Cladding isn’t just cladding. Following the tragic events at Grenfell in 2017, it has come to light that a high proportion of ‘modern’ apartment blocks across the UK were built and fitted with inadequate and flammable cladding, balconies, cavity barriers, insulation, fire breaks, plus some concrete frame structural defects… shall I go on?
The Government stepped in in February this year to pledge a £5 billion fund to help with costs, however this only scratches the surface, as the impact and fallout from the cladding scandal goes much wider than perhaps you think.
Figures vary, but current estimates suggest around 4.6m people are affected in an unknown number of buildings dotted around the UK. These owners are now effectively trapped in their own homes – they’re unsellable, un-mortgageable and insurance is questionable.

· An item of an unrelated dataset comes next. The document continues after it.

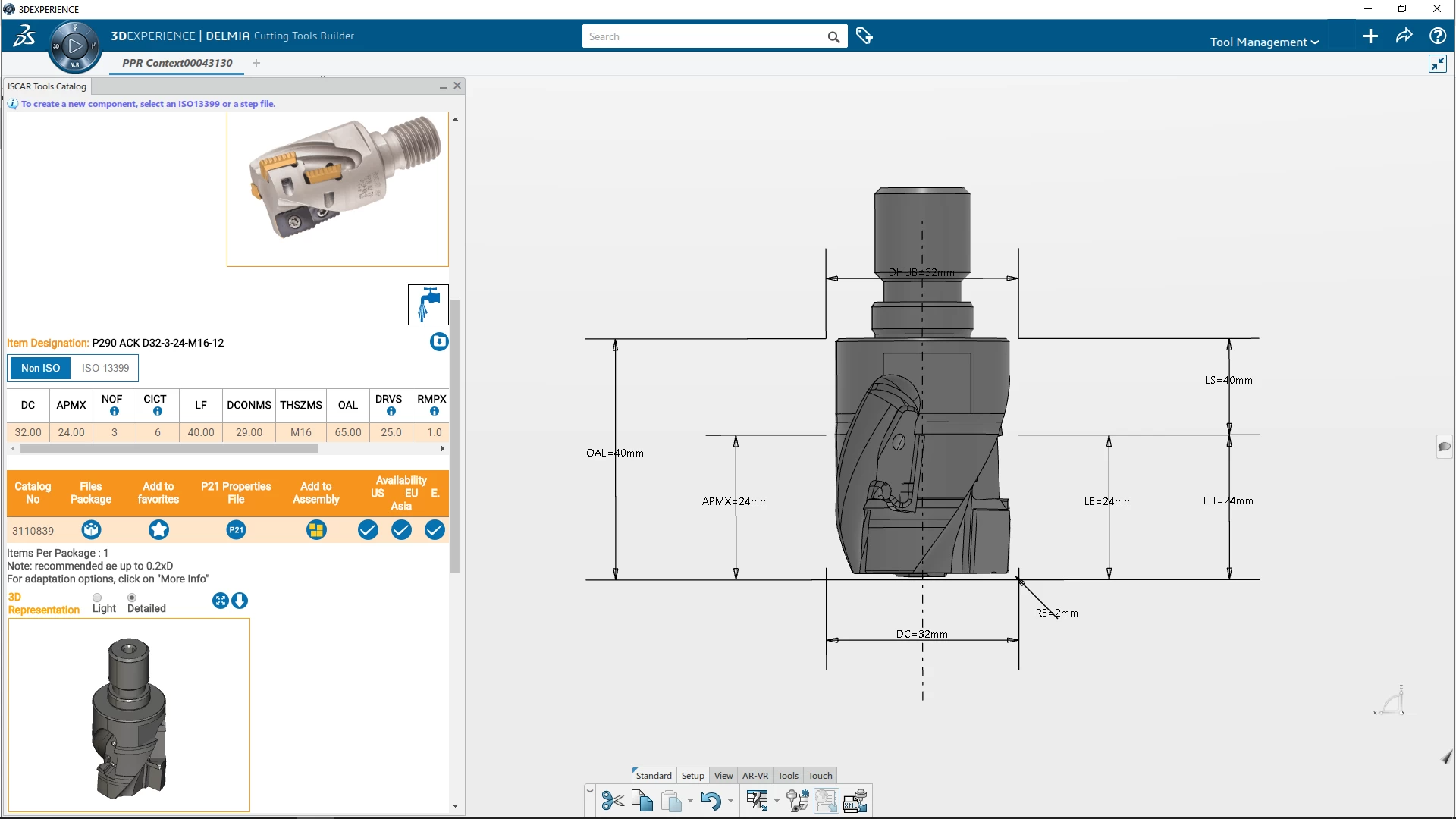Open the Files Package icon
This screenshot has height=819, width=1456.
pos(91,530)
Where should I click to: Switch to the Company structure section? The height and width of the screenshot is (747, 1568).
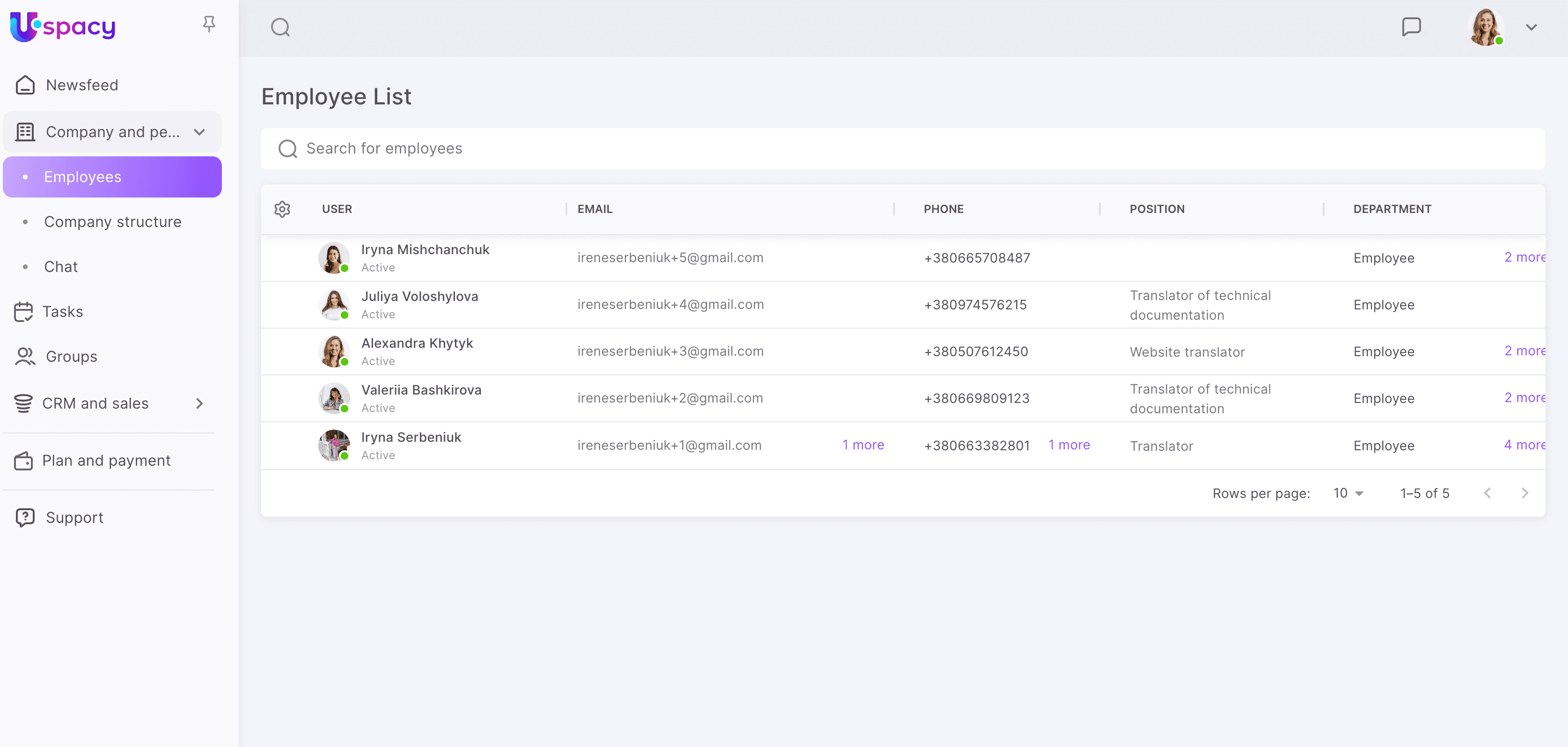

It is a dire situation for these property owners, who are mostly Leaseholders, with many facing bankruptcy as a result of escalating costs to rectify matters in their buildings. One owner reached out to me this week to say his flat was worth nothing and it cost the development where he lived £61,000 per week to have a waking watch (a patrol at night looking for fire breaches).
If Freeholders resolve matters themselves, they will undoubtedly pass these remedial costs on to the Leaseholders via a one-off charge or an escalated service charge. Afterwards and even if a building is signed-off as being safe, owners still face an uphill battle. Afterall, if you were a buyer and given the media frenzy surrounding the scandal, would you buy an apartment in one of these buildings? The market for modern apartments has been spooked and trust broken for the long term.
The implications go further still. The Government feels the banks can absorb the risk with those defaulting on their mortgages, however are we now diluting the issue by involving the banks? If they are saddled with bad debt… well we know what happened last time.
My concern is that we will be left with ghost towns and tower blocks, a fragmented society with crumbling local economies, large parts of the property market blocked with millions of owners losing out because they unwittingly chose to buy the wrong type of home. What about those wishing to pass their property (or tied up capital) on to their children, pension funds, investors – they all lose.
Whilst the Government have put forward a fund, why are we the taxpayer liable when it’s not of our making? The PLC Developers have a history of cutting corners and there’s no smoke without fire.